The Credit Agreement provides a revolving credit facility of $250 million which may be increased by up to $75 million, subject to certain conditions, including compliance with the financial covenant (the “Facility”). The new Facility will be used to repay amounts due under the Existing Credit Facility, including the payment of fees and expenses associated with such repayment and for working capital and general corporate purposes. Borrowing availability under the Credit Agreement is based on eligible accounts receivable, inventory and real estate and borrowings continue to be secured by substantially all of the assets of the Company and its subsidiary.

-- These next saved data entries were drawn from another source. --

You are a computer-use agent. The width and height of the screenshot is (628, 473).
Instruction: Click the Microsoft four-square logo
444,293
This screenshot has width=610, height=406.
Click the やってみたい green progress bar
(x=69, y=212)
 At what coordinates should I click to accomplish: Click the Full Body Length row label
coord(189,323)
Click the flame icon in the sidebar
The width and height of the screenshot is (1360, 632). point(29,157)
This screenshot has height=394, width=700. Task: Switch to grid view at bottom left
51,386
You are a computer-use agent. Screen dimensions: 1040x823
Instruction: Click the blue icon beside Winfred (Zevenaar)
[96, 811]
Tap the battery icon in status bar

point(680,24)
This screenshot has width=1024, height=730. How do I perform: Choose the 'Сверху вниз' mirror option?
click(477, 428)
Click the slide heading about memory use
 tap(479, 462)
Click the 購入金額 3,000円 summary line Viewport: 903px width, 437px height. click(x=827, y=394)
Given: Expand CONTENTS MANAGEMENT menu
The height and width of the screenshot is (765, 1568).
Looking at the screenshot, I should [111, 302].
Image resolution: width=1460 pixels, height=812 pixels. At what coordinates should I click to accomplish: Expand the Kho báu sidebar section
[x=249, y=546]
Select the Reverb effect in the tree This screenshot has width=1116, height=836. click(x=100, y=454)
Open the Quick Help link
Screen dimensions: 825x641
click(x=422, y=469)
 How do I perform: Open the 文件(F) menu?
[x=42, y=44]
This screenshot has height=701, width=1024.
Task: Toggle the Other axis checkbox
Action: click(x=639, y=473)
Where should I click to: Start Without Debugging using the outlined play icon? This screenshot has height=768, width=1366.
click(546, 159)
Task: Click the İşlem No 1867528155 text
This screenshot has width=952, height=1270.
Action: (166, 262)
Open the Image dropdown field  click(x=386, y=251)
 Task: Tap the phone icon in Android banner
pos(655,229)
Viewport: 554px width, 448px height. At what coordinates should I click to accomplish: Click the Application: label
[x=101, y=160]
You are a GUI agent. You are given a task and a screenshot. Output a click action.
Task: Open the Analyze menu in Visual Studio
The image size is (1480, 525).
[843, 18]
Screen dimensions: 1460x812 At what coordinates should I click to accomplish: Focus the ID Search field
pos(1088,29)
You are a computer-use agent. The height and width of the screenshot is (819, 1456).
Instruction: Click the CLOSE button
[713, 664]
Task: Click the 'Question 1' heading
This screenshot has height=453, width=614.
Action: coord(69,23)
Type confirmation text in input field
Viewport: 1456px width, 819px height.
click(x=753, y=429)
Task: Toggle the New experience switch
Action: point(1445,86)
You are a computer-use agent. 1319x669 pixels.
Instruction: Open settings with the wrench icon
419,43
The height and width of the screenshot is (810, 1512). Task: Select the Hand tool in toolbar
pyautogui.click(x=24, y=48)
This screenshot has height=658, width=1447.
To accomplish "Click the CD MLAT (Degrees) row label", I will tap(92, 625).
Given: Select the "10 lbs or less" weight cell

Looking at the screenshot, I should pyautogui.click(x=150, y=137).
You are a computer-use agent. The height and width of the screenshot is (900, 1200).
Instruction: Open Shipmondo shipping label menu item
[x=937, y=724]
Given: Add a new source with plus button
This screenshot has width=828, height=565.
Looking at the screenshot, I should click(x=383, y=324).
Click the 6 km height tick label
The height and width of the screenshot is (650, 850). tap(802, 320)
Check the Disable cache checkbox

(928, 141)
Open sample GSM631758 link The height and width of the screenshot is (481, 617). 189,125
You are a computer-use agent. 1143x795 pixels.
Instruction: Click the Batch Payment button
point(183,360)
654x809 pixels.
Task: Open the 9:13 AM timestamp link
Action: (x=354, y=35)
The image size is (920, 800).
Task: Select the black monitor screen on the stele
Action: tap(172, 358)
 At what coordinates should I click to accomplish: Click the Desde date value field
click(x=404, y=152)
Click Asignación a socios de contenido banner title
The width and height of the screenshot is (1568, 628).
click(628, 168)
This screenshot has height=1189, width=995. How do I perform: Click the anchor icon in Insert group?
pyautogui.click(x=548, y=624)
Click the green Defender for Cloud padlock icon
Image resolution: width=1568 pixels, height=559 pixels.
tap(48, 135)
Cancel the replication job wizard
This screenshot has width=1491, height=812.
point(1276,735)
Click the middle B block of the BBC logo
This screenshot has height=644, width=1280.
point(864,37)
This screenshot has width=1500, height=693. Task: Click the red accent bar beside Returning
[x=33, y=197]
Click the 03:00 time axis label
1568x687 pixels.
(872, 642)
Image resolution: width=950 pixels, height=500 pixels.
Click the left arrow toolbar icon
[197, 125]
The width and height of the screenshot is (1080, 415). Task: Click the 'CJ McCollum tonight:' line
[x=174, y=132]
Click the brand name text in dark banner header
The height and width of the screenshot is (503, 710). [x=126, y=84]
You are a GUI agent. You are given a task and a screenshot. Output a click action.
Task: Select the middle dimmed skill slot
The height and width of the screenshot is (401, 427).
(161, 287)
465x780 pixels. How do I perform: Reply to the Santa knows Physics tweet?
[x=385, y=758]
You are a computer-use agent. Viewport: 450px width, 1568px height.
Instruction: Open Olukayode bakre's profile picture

Other key terms of the Facility are set forth below.
Term
The maturity date of the Facility is September 29, 2026.
Interest Rate
Under the Credit Agreement, borrowings bear interest at: (i) an adjusted LIBOR rate plus an applicable margin, or (ii) an alternative base rate (ABR) plus an applicable margin. The applicable margins under the Credit Agreement are as follows:
Average Availability
|
LIBOR Margin
|
ABR Margin
|
>$40,000,000
|
1.25%
|
(1.40%)
|
<$40,000,000 but ≥$20,000,000
|
1.50%
|
(1.15%)
|
<$20,000,000
|
1.75%
|
(0.90%)
|
The interest rate margins are set quarterly based on the average availability for the preceding quarter.
Commitment Fee
Under the Credit Agreement, the Company pays an unused line fee of 0.25% (if the average daily unused amount of the Facility is less than or equal to 50% of the maximum Facility) or 0.20% (if the average daily unused amount of the Facility is greater than 50% of the maximum Facility). Upon closing, the unused line fee was set at 0.25%.
Financial Covenant
Under the Credit Agreement, the Company’s sole financial covenant is a springing minimum fixed charge coverage ratio of 1.0x tested quarterly and is triggered when excess availability falls below $25 million to $15 million (depending on the amount of the borrowing base).
Other Key Provisions
The foregoing description of the material terms of the Credit Agreement is qualified in its entirety by reference to the Credit Agreement, a copy of which is included as Exhibit 10.1 to this Current Report on Form 8-K, and is incorporated herein by reference. Capitalized terms used herein but not defined shall have the meanings ascribed to them in the Credit Agreement.
Other than the Facility itself, there is no material relationship between the Company and JPM, except that the Company leases certain items of equipment from JPM.
A copy of the press release announcing the closing of the Credit Agreement is attached hereto as Exhibit 99.1.